If you are an antivirus, and are able to load into the operating system kernel to such an extent as to intercept any disk-write operation, and know for sure that there is no way of booting the operating system without activating your code (i.e. you can't be blue-pilled), then it is true that no file on disk can be modified without your knowledge. At that point, you can keep track of which files have been scanned and found clean, and only scan files that got modified since the last scan, which is a really small fraction of the total (and you might even ignore disk writes performed by non-infected processes; as long as you allow for the fact that there are ways in which a virus written in e.g. Javascript could be able to ask another process such as WSCRIPT to write to the disk on its behalf).
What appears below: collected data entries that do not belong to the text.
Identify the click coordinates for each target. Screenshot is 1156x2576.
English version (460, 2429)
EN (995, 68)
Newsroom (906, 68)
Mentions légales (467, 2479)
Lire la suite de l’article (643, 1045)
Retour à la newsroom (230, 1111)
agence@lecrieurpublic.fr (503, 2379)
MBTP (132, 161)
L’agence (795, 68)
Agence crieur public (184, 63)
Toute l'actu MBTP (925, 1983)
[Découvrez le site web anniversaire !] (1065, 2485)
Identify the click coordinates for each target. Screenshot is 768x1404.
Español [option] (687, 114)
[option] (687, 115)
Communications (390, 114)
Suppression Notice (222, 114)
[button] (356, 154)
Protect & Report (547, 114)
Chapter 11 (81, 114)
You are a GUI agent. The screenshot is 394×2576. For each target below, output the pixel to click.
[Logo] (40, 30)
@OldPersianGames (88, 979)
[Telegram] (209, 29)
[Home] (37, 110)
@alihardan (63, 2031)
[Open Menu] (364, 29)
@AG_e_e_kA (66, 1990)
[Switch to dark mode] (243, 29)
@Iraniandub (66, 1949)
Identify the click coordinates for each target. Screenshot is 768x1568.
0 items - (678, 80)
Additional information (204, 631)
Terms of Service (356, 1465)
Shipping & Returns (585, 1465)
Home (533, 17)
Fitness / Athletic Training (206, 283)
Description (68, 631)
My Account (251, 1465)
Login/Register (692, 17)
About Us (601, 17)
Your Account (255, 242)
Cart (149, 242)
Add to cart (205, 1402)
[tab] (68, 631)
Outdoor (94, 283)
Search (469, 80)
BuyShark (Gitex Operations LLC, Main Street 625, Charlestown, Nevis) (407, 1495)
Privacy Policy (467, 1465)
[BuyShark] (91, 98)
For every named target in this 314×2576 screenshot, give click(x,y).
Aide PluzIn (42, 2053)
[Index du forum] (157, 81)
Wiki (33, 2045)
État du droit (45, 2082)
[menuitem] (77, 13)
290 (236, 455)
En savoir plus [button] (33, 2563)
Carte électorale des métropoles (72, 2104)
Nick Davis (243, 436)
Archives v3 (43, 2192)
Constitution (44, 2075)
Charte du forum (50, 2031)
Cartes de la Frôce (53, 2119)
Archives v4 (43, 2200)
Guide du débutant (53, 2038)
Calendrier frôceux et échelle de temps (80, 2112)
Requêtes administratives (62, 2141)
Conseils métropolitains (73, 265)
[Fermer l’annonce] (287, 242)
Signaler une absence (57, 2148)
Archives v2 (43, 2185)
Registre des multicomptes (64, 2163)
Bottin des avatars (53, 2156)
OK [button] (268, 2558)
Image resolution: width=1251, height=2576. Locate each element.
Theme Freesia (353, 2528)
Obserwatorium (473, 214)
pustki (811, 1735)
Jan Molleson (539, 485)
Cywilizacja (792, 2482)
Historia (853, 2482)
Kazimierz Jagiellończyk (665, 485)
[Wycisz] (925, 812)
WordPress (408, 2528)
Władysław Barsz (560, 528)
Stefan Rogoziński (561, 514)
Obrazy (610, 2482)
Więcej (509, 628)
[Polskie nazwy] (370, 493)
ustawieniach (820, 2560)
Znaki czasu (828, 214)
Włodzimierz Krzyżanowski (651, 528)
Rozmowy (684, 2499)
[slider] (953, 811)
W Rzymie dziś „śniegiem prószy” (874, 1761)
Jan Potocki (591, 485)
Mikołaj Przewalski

While anti virus software might upload samples for analysis (see below), this is not how detection works.

Also, signature based systems are getting less common (as they can be easily evaded). They also do not work how you expect them to work.

Signatures are built over of a specific region or parts of a binary. If the location is not known, the signature window is being let “slide” across the binary. So this is more complex and generates way more samples than you might think as an intermediate product.

Nonetheless, searching for those signatures is not slow but also not exactly fast; there often is a notable delay when antivirus is used.

Nonetheless, doing so does not require enormous amounts of disk space or RAM (though some) - there is a lot more going on when a 4K video is decoded for display.

Besides signatures, there are also heuristics and behavior analysis that are happening, so the binary in question gets sandboxed and it’s behavior is analyzed. If actions taken are suspicious, such binaries might be blocked - those are the times the samples may get sent to the AV vendor for further analysis.

To conclude:

It’s not that fast. But the operations are not that complicated that they would need servers and couldn’t be done by a workstation on its own.

Such a server infrastructure would have to be huge, by the way. If the work was to hard for a workstation, that would mean a strong server could maybe serve a few customers, leaving a vendor with maybe 300 million copies to pay for and operate several million servers.